» QUESTIONS
1. Answer these questions using the passage on tax file numbers and self-managed super funds. Mark each answer with its matching letter.
(a) For an SMSF set up before 1 July 2007 whose members have not provided their TFN, when are contributions taxed at 46.5%?
(b) Which two kinds of contributions can the fund not accept if you do not quote your TFN?
(c) Within what period must a member quote their TFN for the fund to claim a tax offset?
2. Reproduce the passage on tax file numbers and self-managed super funds word for word, starting at "If you self" and ending at "up to 46.5%.".
3. Continue the passage on tax file numbers and self-managed super funds from the point where it stops.

If you self managed fund does not have your tax file number (TFN) then it may not be able to accept some contributions and in other cases the contribution will be taxed in total at a maximum rate of up to 46.5%.

Where a SMSF was established prior to 1 July 2007 and the members have not provided their TFN, contributions made after 1 July 2007 will be taxed at 46.5% once those contributions exceed $1,000 in an income year.  This includes the first $1,000.

Where a SMSF was established after 1 July 2007 and the members have not provided their TFN, all contributions made will be taxed at 46.5%.

If you do not quote your TFN then personal contributions and spouse contributions cannot be accepted by the fund. You may also miss out on the co-contribution if you are eligible.

If the member quotes their TFN within three years of the contribution then the fund is able to claim a tax offset to correct the position.

In addition, an employer is required to pass the TFN of an employee to their super fund with 14 days of receipt. Make sure you pass on your employee’s TFN to avoid penalties.

Reporting to the ATO

New penalties have been introduced for superannuation funds that fail to:

  • lodge returns on time;
  • provide false and misleading statements to the Commissioner;
  • keep and retain records of the fund; and
  • notify a change of fund trustee or other change to the fund.

» RECORDED INFORMATION
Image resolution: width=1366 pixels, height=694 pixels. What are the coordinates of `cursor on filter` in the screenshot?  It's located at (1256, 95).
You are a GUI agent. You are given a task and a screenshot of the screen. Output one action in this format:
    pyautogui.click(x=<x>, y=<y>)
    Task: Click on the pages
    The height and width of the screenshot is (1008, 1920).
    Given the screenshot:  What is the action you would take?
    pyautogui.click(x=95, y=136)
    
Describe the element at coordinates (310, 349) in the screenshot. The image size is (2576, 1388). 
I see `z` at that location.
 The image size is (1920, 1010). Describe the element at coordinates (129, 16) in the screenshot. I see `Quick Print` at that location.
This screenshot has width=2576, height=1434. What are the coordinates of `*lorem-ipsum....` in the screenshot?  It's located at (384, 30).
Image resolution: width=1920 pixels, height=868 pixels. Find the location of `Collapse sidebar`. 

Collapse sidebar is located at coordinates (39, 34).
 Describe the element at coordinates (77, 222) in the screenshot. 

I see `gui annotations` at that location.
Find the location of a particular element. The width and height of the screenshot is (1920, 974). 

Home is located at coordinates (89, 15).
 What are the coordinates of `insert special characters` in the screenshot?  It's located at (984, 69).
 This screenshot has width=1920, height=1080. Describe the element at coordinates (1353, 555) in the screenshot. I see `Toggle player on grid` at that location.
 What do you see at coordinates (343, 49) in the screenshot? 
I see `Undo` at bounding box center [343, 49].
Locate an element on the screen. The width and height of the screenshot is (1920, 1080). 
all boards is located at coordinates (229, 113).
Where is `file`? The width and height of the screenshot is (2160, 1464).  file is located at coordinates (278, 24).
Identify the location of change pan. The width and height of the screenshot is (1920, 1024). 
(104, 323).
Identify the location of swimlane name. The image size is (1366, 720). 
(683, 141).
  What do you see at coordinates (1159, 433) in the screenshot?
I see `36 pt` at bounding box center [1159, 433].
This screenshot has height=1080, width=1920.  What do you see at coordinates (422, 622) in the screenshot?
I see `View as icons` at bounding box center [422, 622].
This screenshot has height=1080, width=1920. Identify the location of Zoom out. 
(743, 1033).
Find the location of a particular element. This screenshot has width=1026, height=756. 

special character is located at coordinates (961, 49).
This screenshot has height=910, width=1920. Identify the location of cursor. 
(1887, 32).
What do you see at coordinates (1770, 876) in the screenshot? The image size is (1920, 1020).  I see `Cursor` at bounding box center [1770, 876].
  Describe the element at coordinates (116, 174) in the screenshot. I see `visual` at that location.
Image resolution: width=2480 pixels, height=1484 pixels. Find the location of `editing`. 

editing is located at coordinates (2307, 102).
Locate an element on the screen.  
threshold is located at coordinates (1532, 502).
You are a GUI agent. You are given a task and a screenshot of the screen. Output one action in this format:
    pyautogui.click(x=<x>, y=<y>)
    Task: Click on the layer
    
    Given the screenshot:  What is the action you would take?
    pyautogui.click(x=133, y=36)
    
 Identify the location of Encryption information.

» ANSWERS BY ITEM NUMBER
1.
(a) Contributions made after 1 July 2007 are taxed at 46.5% once they exceed $1,000 in an income year, and this includes the first $1,000.
(b) Personal contributions and spouse contributions.
(c) Within three years of the contribution.

2.
If you self managed fund does not have your tax file number (TFN) then it may not be able to accept some contributions and in other cases the contribution will be taxed in total at a maximum rate of up to 46.5%.

3.
The ATO has advised that it has significantly increased its compliance activities for self managed funds. They have indicated they will be auditing up to 7% of funds each year for the next three years. This means that about one in every five funds can be expected to be audited over the three year period. It is expected that the audits will concentrate on certain types of breaches that are identified by the ATO’s system.

Audit Reports

Each year  a superannuation fund is required to be audited by a qualified auditor.  Where a breach of the superannuation rules is identified by the auditor the more serious cases are required to be notified to the ATO. In the past it has been acceptable to use either a contravention report available from the ATO or write a letter to the Commissioner setting out the circumstances of the breach.

However, from 1 July 2007 it is a requirement that any contravention is to be included in the approved Auditor Contravention Report Form. The ATO will publish a list of breaches and the level of severity that are required to be reported.

For funds, established on or after 1 July 2007 an auditor will be required to report any contraventions within the first 12 months of operation.

Preservation - Devil in the Detail

One thing that wasn't made crystal clear with Simpler Super was that the preservation rules continue to apply even after you reach age 60.

Once you have reached your preservation age, currently 55, you can commence a transition to retirement pension. However, you cannot drawdown a lump sum from your preserved superannuation benefit until you have met a condition of release such as retirement or reached age 65, whichever occurs first.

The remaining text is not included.